- **WHAT YOU WILL DO**
Retype every record below exactly as it appears.
────────────────────
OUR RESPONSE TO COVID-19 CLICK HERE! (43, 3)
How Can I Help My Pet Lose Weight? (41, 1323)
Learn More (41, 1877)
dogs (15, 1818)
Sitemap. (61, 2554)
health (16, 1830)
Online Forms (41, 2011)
────────────────────
- **RESPONSE FOR THIS EXERCISE**
OUR RESPONSE TO COVID-19 CLICK HERE! (43, 3)
How Can I Help My Pet Lose Weight? (41, 1323)
Learn More (41, 1877)
dogs (15, 1818)
Sitemap. (61, 2554)
health (16, 1830)
Online Forms (41, 2011)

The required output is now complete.